On March 31, 2015, newly elected governor Charles Baker, issued Executive Order #562. The purpose of the governor’s order was to reduce unnecessary regulatory burden. He said, “Whereas, many regulations have imposed unnecessary cost, burden and complexity, whereas the citizens of the commonwealth will be better served by reducing the number, length, and complexity of regulations, leaving only those essential to the public good. That there is a clearly identified need for government intervention, the costs should not exceed the benefits, the regulations does not exceed federal requirements, the regulations should not does not unduly and adversely affect citizens, that the regulation is clear, concise, written in plain readable language that it consider business competitiveness impact on small business as required by M.G.L.Chap 30A §5.” Your executive order did not work governor. On the contrary the regulations keep coming.
Sometimes a story makes a point that otherwise is difficult to express. This story is about intellectual idiots or more kindly put, people whose relatively high academic accomplishments lack experience and common sense. In the summer of 1940, the Germans swept through Poland and France. George Marshall was military chief of staff. He called in the chief of cavalry and asked, “You’ve seen all this happening, what is your analysis? The chief of cavalry responded, “Yes, we’ve studied it very carefully. We understand what the Germans did, and we understand why Polish cavalry failed. The horses were too tired when they arrived at the battle scene. We believe this requires the development of trucks that can carry horses close to the edge of the battlefield so they will be fresh, and we think that’s the key.” Marshall said, “That’s fascinating. This has been a most helpful meeting.” When the chief of calvary left, Marshall called in general Beetle Smith and said, “I want you to retire him as of noon, and abolish the post of chief of cavalry.” One of the reason we fought World War II so well was that general Marshall cut out people ruthlessly, particularly if they were intellectuals, but idiots.

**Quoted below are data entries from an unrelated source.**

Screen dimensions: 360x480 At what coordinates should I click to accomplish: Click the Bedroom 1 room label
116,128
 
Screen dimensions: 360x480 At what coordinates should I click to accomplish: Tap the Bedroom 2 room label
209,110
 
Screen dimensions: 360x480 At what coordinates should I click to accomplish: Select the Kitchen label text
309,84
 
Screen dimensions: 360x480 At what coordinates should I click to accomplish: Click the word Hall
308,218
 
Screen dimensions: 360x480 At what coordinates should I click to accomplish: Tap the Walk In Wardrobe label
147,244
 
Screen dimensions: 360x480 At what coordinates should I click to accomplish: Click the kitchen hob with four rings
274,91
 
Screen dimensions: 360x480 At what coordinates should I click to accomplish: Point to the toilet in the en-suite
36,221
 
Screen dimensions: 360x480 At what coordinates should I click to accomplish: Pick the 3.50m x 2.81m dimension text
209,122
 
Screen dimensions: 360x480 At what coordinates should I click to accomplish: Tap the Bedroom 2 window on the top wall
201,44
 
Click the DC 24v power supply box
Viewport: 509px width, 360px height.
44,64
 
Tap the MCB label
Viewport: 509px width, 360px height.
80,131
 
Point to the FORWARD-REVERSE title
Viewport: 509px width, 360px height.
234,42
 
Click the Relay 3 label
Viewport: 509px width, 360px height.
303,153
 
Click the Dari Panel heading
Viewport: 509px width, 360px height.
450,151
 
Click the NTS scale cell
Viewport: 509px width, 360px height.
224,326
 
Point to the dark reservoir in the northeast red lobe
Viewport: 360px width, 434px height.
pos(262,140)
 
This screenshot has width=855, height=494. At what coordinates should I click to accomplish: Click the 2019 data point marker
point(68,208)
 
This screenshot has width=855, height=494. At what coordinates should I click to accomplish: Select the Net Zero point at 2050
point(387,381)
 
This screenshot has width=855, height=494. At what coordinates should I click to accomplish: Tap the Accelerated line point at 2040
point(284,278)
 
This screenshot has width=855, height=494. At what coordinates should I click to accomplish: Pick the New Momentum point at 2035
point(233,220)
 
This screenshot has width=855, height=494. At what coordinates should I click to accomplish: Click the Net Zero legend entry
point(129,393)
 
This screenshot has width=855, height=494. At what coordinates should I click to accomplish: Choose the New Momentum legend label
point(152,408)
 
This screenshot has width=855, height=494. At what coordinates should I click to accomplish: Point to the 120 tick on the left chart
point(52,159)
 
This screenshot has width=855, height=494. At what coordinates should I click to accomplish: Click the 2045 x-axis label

I cannot persuade those of you who support more regulation. I cannot stop your drive to force real estate licensing on everyone. I can complain and try pointing out that when the first state license law went into effect, none of us could foresee the nightmare of consequences of enforcement by a regulatory board made up of three appraisers and four non-appraisers. It is Kafkaesque, meaning if you’re are charged with a transgression, you are caught in quicksand of multiple charges that force you to concede a plea. If charged, you cannot afford the financial and emotional cost. Why would you want more regulation? You all should work to fix the regulatory scheme before forcing others under its grip.
Roger Durkin, JD, MS, FASFA is an attorney and appraiser with Durkin Law PC, Boston, Mass.